According to a recent report by the Israel Climate Change Information Center, threats of climate change -including sea level rise and increased temperatures – are raising the risk of major flooding along the Mediterranean coast.
The report warns Israel’s health care system to be prepared for climate change threats. It states that rising temperatures will also increase the pressure on groundwater resources and increase the number of people suffering from heatstroke, dehydration and disease outbreaks.
The report was produced by researchers from the University of Haifa, Tel Aviv University, the Technion (the Israel Institute of Technology) and the Shmuel Neaman Institute for National Policy Research. It is the first to identify which regions will be at risk from flooding. Results found that 2.5 million people are threatened by rising sea levels, with a further 2.8 million in danger from river and stream flooding.
To tackle climate change threats, the report suggests that Israel erect flood barriers and increase the diameter of drainage pipes to allow drainage systems to cope with greater amounts of water at one time. The report says that for every $1 invested in flood preparation, Israeli cities will save approximately $8 in damage and compensation costs.
In terms of concrete actions to reduce water threats, the report suggests that citizens collect rainwater from rooftops and that the government encourage “green” building, which can reduce water consumption by 10% and electricity consumption by 30%.
To prevent malaria outbreaks and intestinal diseases brought on by pests, the study recommends that all public institutions be properly air-conditioned.
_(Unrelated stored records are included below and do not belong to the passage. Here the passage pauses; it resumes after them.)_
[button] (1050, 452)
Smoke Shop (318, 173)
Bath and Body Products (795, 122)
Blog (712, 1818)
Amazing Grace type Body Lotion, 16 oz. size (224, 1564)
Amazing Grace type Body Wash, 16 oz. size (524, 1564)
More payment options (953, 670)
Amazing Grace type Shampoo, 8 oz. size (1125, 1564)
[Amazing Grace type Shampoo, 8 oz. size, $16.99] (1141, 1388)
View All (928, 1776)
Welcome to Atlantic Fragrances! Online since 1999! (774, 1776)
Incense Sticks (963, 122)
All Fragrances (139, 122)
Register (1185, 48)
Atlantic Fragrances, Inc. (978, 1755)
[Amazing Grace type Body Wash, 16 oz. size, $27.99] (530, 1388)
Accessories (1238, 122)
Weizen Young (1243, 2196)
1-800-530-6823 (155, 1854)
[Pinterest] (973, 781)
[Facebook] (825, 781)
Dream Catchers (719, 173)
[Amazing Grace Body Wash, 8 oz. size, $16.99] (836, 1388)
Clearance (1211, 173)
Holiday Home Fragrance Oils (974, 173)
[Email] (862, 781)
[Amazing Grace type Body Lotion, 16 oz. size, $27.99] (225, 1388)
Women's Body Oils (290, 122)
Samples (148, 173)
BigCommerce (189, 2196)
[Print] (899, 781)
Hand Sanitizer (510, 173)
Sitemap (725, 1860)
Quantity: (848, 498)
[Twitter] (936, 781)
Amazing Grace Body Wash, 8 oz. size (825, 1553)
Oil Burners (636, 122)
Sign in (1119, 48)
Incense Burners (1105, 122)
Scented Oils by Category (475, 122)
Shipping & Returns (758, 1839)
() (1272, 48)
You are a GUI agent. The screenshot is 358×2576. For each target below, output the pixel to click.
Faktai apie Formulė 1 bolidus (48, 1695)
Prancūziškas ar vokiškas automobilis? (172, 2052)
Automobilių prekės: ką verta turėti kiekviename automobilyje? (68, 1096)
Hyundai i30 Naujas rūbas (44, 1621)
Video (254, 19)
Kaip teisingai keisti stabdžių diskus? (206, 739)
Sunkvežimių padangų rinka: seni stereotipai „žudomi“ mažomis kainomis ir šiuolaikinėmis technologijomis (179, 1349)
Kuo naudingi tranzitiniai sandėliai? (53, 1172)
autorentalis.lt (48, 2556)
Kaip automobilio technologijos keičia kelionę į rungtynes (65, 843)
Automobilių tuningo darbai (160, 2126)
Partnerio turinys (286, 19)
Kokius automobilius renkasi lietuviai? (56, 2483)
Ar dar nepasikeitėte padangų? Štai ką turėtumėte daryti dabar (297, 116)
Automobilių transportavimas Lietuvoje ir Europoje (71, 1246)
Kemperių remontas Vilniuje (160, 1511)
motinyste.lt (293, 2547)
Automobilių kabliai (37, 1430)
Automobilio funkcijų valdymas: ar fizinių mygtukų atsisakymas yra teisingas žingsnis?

It also recommends giving timely warnings to the public prior to extreme cold or heat events.
Commenting on the report, Environmental Protection Minister Amir Peretz said, “Climate changes have for some time already been no longer just a theoretical threat beyond the horizon – [they are] much closer and much more real.”
He added, “They are also not inevitable or predestined, but processes that are influenced by the actions and deeds of human beings, and therefore, we must address this issue seriously and comprehensively in order to contribute our part toward coping with this.”
In response to the report, Peretz is calling for an interministerial committee to address the subject of climate change in Israel. According to the Jerusalem Post, the committee will include senior officials from 16 relevant government ministries, such as the Health Ministry, the Defense Ministry and the Construction and Housing Ministry.